WORK TO DO: Please copy the rows in the stretch from the line containing "The height and width of the screenshot is (440, 715)." through the line containing "click(504, 818)", swapping "purple" for "blue" and keeping everything else the same. Leave out the pictures.

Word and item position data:
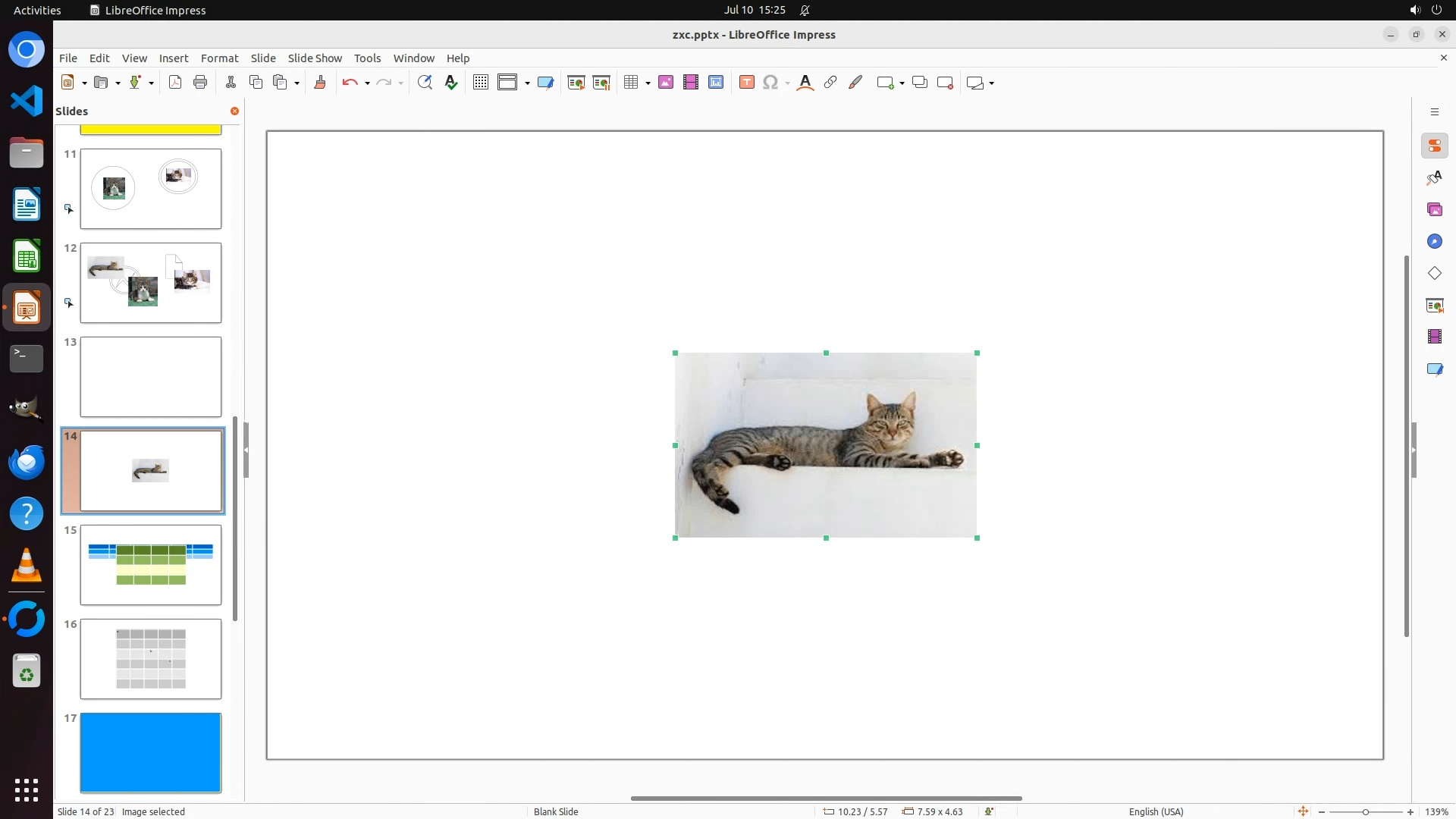Click the Insert Image toolbar icon
This screenshot has width=1456, height=819.
[x=666, y=83]
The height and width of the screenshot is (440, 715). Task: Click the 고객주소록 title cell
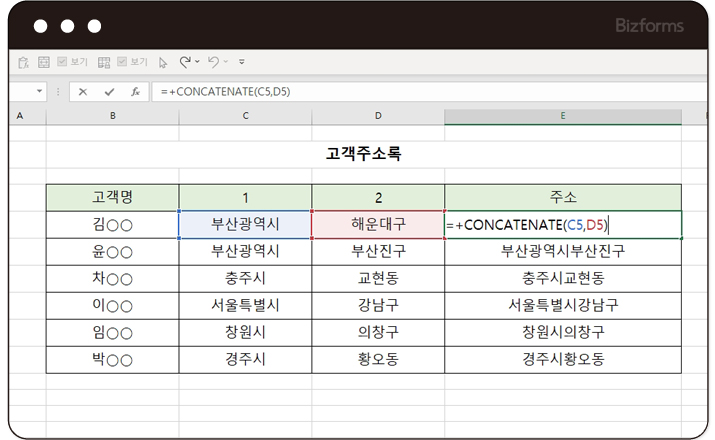tap(363, 154)
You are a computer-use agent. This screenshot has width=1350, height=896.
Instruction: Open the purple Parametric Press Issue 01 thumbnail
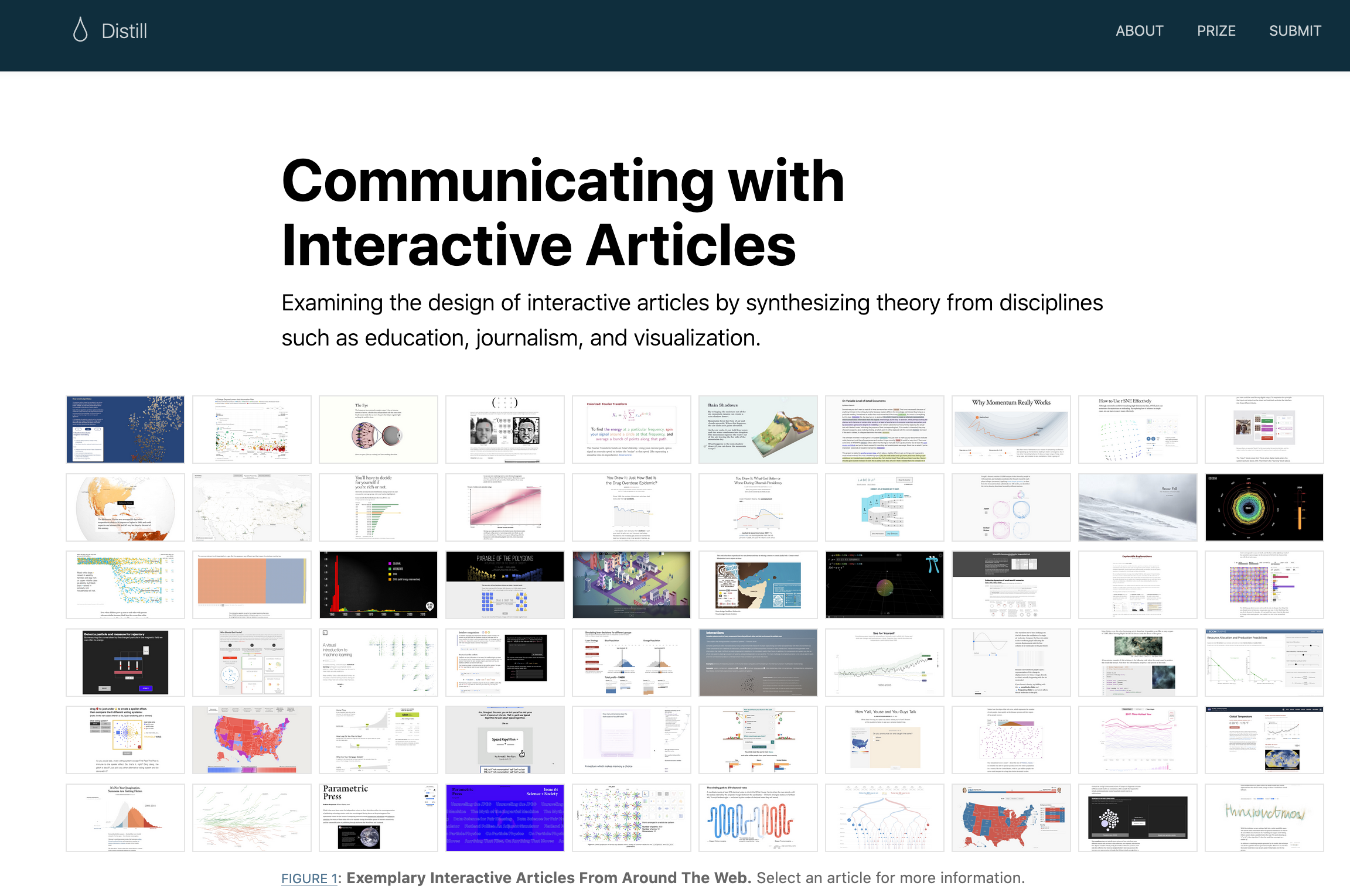click(504, 818)
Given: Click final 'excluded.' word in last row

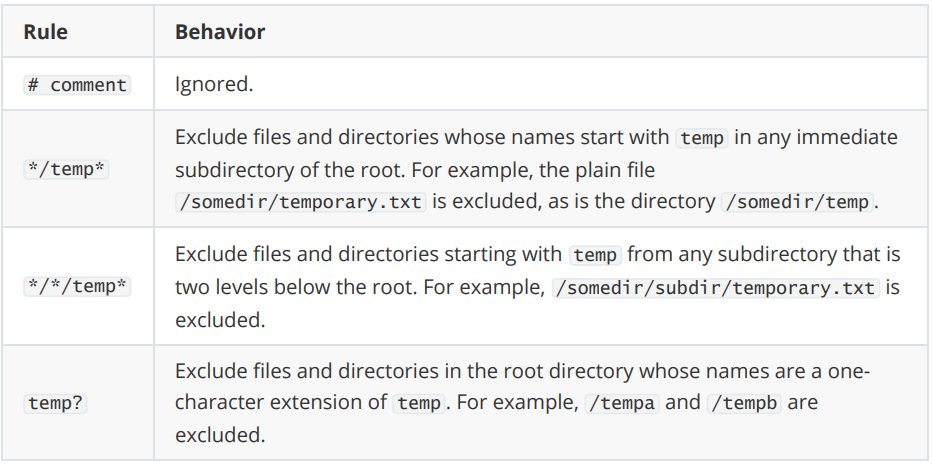Looking at the screenshot, I should (220, 434).
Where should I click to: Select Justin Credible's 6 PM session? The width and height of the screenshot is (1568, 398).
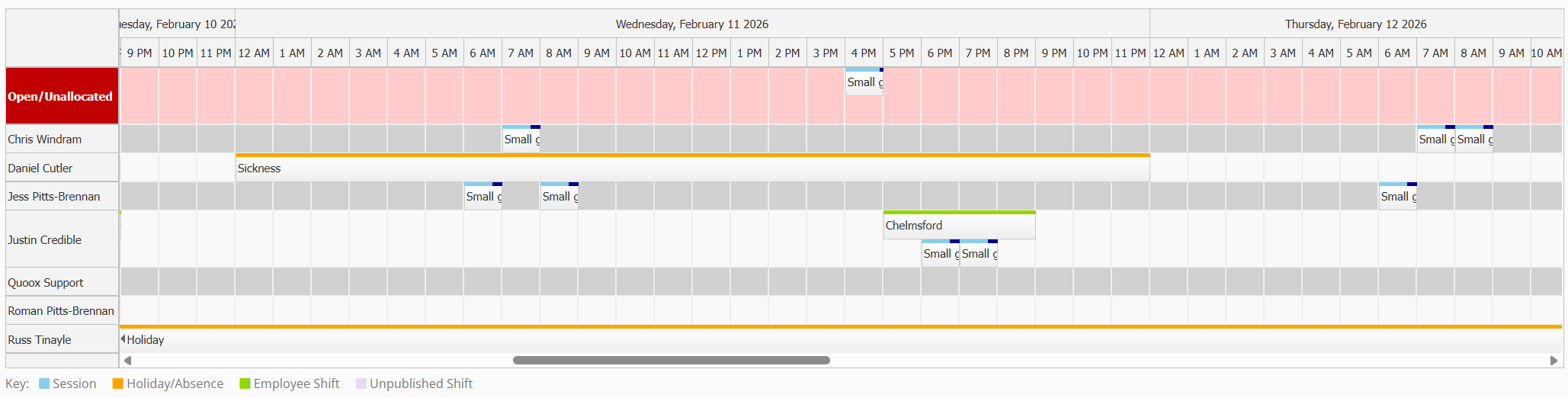pyautogui.click(x=940, y=254)
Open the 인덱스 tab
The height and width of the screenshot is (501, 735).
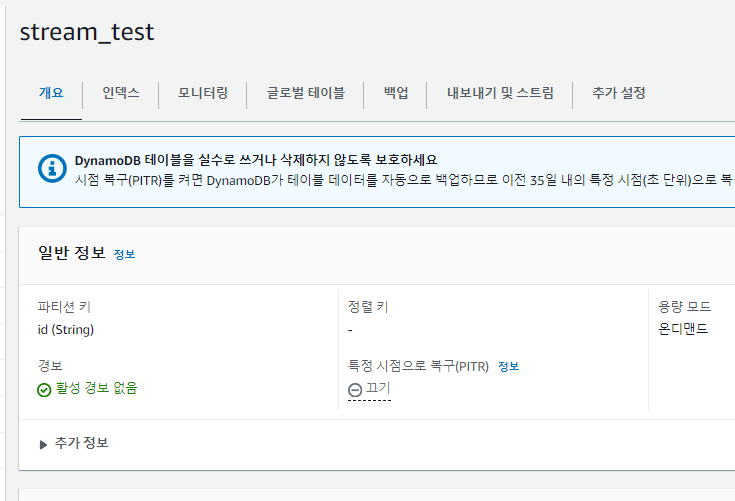[121, 94]
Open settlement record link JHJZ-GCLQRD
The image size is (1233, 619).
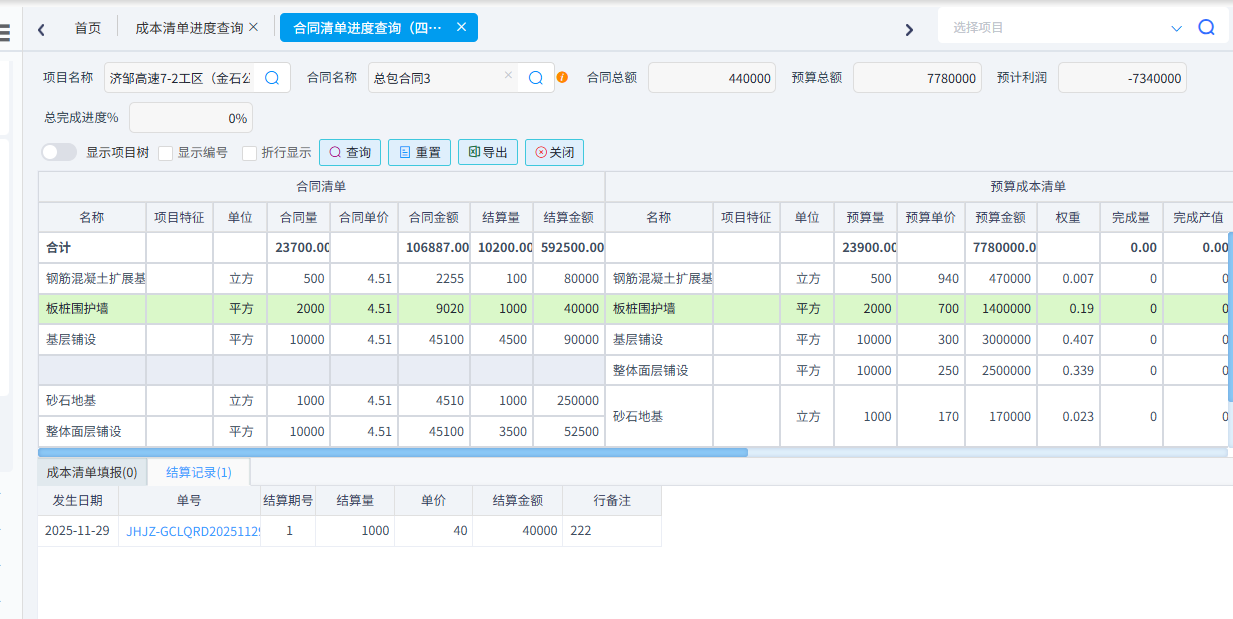[192, 531]
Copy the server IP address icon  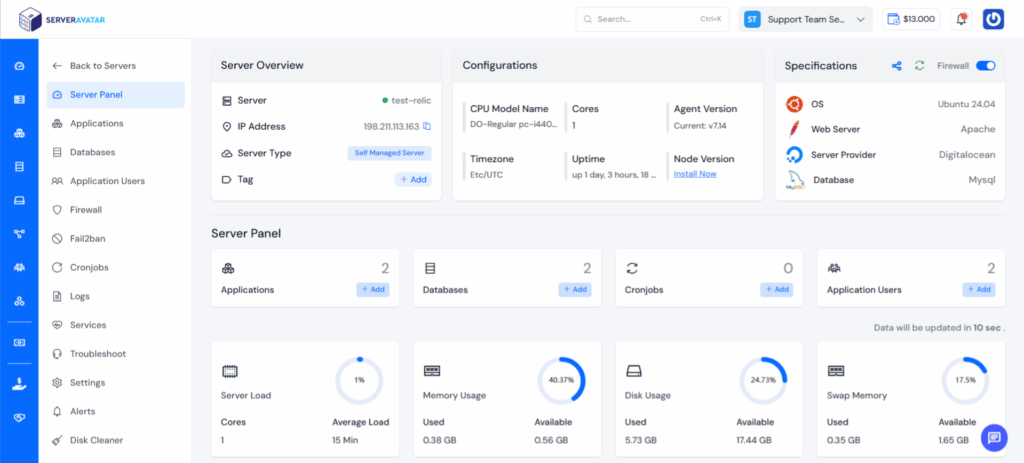pyautogui.click(x=427, y=127)
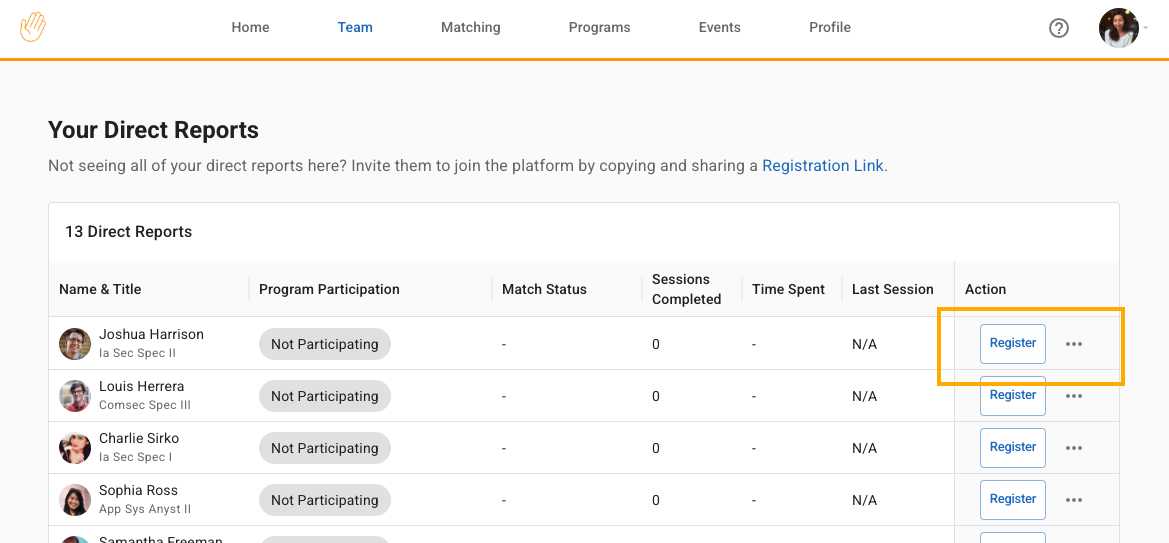This screenshot has height=543, width=1169.
Task: Navigate to the Events page
Action: 719,27
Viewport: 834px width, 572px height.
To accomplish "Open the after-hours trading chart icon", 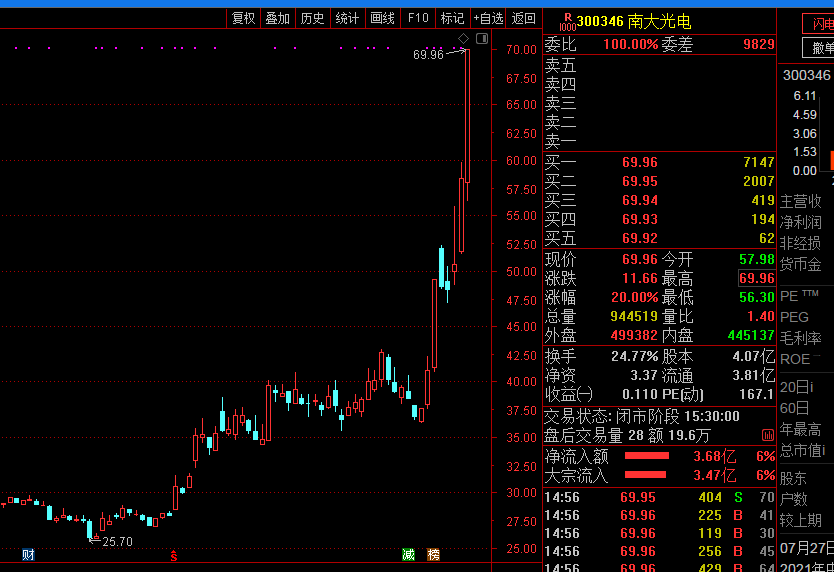I will [766, 435].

ANSWER TO THIS TASK:
The height and width of the screenshot is (440, 715). Task: Click the 고객주소록 title cell
tap(363, 154)
You are a computer-use agent. This screenshot has width=1350, height=896.
Instruction: Open the blue Parametric Press Issue 01 thumbnail
click(504, 818)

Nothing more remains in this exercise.